Objective: Reproduce the lines of the listing verbatim, starting at the line containing "Where should I" and ending at the line containing "Toggle dark mode with moon icon".

--- START OF Entries supplied ---

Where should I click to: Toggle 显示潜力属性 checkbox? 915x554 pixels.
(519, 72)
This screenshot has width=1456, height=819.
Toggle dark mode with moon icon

--- END OF Entries supplied ---
--- START OF Entries supplied ---

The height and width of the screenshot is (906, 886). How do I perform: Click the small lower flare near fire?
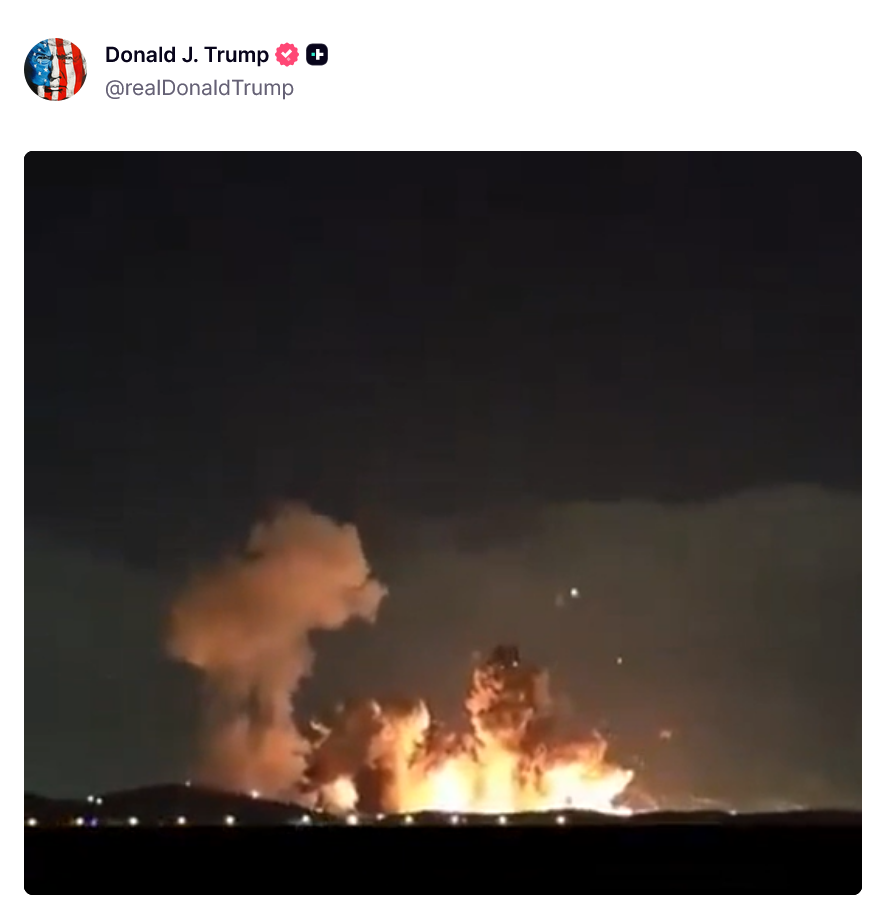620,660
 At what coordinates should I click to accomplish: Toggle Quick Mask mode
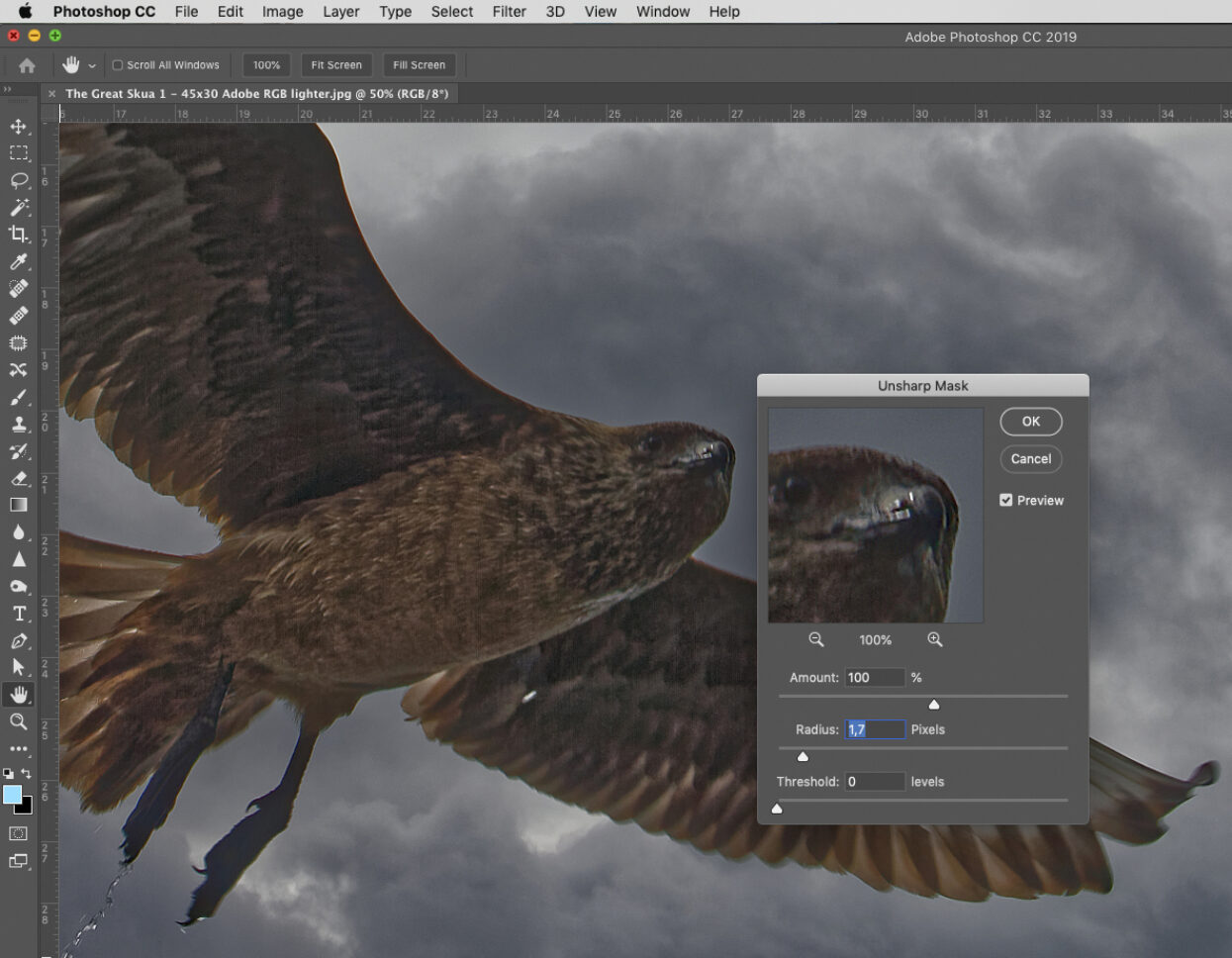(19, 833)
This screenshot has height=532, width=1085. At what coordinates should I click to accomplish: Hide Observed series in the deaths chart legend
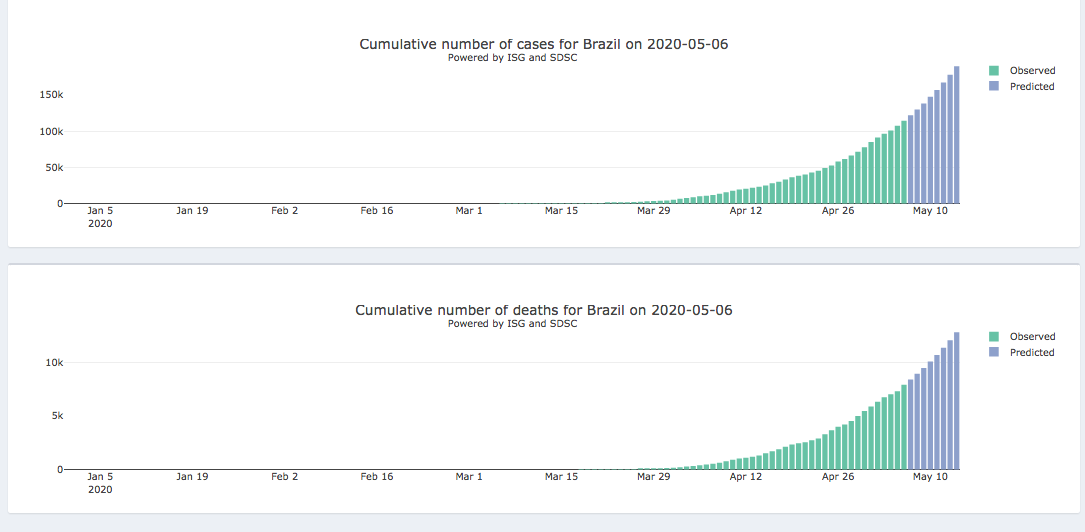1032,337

--- END OF Entries supplied ---

The solution:
Where should I click to: Toggle 显示潜力属性 checkbox? 915x554 pixels.
(519, 72)
This screenshot has width=1456, height=819.
Toggle dark mode with moon icon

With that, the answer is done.